It is mandatory that genes/proteins are represented as rows of the
expression matrix and the samples as columns. HUGO gene symbols
(even for proteins) must be used to ensure matching LR*db*,
Reactome, and GOBP contents.
You can also directly work with an object from the `SummarizedExperiment` or
`SpatialExperiment` Bioconductor classes.
## How does it work?
As represented in the figure below, only a few steps are required in order to
perform a `BulkSignalR` analysis.
Three S4 objects will be sequentially constructed:
* **BSR-DataModel**, denoted `bsrdm`
* **BSR-Inference**, denoted `bsrinf`
* **BSR-Signature**, denoted `bsrsig`
\
**BSRDataModel** integrates the expression data matrix and the
parameters of the statistical model learned on this matrix.

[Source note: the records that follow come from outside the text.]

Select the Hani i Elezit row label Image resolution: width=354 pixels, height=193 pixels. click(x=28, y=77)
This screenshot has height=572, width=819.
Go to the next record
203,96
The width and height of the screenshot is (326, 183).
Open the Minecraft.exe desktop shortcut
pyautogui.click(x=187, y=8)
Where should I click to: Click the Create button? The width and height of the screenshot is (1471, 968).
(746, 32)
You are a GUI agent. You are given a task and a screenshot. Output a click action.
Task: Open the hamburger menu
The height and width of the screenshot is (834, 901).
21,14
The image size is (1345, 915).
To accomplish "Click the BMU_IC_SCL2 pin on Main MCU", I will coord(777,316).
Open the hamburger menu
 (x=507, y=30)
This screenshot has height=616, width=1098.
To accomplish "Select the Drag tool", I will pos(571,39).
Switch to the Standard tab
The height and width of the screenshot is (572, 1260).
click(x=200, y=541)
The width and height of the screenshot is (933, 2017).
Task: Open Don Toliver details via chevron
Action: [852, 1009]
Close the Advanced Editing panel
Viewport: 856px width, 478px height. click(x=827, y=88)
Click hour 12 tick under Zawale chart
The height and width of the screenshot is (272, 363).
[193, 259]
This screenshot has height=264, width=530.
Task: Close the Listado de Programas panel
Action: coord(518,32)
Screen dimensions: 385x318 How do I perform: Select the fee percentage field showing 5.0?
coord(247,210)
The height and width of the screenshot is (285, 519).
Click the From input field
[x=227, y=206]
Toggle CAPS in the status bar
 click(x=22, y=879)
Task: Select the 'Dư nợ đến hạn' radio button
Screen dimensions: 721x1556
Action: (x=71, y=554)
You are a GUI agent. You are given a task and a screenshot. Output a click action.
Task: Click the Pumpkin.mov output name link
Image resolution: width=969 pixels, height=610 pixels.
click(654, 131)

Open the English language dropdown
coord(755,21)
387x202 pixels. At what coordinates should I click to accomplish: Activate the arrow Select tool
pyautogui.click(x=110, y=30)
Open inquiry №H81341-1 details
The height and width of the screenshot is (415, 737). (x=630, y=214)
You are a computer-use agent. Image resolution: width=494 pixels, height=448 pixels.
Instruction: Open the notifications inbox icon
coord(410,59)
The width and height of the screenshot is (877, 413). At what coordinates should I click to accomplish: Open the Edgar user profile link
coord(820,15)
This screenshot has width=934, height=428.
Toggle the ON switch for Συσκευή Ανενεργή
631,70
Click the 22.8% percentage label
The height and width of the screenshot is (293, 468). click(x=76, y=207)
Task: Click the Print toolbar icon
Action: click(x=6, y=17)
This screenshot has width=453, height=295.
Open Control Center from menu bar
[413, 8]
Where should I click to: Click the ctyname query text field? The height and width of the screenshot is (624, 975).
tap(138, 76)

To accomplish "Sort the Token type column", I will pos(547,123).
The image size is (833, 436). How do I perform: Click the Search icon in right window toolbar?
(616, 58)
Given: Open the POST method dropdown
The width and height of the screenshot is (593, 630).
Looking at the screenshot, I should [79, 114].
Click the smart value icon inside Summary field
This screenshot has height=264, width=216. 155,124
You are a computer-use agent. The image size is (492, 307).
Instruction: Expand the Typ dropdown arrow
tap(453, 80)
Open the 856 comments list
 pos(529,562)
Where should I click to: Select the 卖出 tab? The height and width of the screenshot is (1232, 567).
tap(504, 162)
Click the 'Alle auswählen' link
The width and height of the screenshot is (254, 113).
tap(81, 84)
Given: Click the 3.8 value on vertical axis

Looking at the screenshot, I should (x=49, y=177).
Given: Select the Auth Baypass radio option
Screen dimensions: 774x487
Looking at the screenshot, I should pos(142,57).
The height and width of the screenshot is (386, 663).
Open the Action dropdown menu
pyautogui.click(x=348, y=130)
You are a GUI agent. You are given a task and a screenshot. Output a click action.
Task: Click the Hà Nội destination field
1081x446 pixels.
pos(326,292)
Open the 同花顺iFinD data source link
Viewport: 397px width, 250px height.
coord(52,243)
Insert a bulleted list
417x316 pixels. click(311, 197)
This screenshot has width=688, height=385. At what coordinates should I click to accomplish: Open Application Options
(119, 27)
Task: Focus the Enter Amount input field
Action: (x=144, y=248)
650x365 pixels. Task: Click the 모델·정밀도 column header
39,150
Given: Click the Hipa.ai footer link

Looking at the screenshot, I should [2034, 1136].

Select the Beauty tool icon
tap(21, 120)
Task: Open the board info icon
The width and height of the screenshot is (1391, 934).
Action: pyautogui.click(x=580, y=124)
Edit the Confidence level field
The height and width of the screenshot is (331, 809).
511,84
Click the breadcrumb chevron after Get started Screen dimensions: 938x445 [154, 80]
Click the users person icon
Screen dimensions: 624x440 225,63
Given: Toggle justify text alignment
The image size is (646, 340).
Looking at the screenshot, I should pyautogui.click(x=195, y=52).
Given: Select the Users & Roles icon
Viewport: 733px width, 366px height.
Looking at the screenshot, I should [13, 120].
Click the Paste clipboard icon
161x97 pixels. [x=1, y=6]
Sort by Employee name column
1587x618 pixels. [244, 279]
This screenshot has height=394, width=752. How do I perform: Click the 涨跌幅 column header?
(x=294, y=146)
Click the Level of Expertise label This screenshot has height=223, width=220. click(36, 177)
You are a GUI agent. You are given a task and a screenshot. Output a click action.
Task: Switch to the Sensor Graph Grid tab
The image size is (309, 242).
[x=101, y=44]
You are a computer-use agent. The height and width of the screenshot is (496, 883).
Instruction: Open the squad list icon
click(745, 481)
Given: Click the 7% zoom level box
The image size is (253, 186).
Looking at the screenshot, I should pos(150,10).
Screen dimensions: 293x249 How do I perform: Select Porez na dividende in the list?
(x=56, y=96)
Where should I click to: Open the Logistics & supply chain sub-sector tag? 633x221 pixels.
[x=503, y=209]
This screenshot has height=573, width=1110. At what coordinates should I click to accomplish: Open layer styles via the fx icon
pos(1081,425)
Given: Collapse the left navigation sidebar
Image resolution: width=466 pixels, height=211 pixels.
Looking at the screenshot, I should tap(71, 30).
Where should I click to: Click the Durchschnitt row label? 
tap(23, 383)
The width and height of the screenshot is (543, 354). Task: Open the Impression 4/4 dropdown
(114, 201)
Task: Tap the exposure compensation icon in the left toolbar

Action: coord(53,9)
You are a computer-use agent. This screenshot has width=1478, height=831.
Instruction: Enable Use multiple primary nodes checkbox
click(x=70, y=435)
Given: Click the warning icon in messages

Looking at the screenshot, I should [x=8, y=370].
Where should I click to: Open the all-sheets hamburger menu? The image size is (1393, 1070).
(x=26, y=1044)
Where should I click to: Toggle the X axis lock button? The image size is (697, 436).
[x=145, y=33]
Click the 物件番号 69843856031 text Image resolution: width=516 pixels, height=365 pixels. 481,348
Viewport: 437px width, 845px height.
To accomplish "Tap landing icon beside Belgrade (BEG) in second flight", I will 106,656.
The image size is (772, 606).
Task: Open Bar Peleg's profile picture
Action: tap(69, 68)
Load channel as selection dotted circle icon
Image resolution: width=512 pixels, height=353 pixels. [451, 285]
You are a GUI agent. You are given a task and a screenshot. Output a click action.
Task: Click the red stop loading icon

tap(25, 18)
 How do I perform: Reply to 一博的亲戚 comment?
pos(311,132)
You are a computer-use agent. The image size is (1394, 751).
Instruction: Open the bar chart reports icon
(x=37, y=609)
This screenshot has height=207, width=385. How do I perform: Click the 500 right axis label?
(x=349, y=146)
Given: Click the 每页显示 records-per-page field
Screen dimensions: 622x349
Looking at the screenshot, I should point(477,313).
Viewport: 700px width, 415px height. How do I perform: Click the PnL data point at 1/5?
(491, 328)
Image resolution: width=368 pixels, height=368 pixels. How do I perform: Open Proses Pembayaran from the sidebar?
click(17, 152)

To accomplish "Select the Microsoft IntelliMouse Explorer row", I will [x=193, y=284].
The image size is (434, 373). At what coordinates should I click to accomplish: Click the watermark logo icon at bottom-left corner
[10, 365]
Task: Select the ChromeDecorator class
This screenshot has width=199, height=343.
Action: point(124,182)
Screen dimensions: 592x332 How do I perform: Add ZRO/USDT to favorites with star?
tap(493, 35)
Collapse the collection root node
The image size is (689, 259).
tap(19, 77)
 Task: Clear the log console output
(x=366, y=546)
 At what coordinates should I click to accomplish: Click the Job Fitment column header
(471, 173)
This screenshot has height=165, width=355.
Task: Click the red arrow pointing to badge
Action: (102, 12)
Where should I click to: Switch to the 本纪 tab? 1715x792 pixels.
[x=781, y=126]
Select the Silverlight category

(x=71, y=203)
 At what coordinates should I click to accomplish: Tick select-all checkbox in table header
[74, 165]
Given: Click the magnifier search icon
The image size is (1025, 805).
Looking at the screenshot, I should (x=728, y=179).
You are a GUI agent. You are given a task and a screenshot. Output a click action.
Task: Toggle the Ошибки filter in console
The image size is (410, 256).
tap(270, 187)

**BSRInference** provides a list triples (ligand, receptor, pathway downstream
the receptor) with their statistical significance. If a receptor occurs
in multiple pathways, the corresponding number of triples will be described
in the BSR-Inference object. Genes (or proteins) targeted by the pathway
are also described in this object.
**BSRSignature** contains gene signatures associated with the triples
(ligand, receptor, downstream pathway)
stored in a `BSRInference` object. Those signatures are comprised
of the ligand and the receptor obviously, but also all the pathway
target genes that were used by the statistical model. Gene signatures
are meant to report the L-R interaction as a global phenomenon integrating
its downstream effect. Indeed, signatures can be scored with a dedicated
function allowing the user to set an arbitrary weight on the downtream
component. Those scores represent the activity of the L-R interactions
across the samples, they are returned as a matrix.
Because of the occurrence of certain receptors in multiple pathways,
but also because some ligands may bind several receptors, or *vice versa*,
BSR-Inference objects may contain redundant data depending on how
the user want to look at them. We therefore provide a range of
reduction operators meant to obtain reduced BSR-Inference objects
(see below).
\
Furthermore, we provide several handy functions to explore the data
through different plots (heatmaps, alluvial plots, chord diagrams or networks).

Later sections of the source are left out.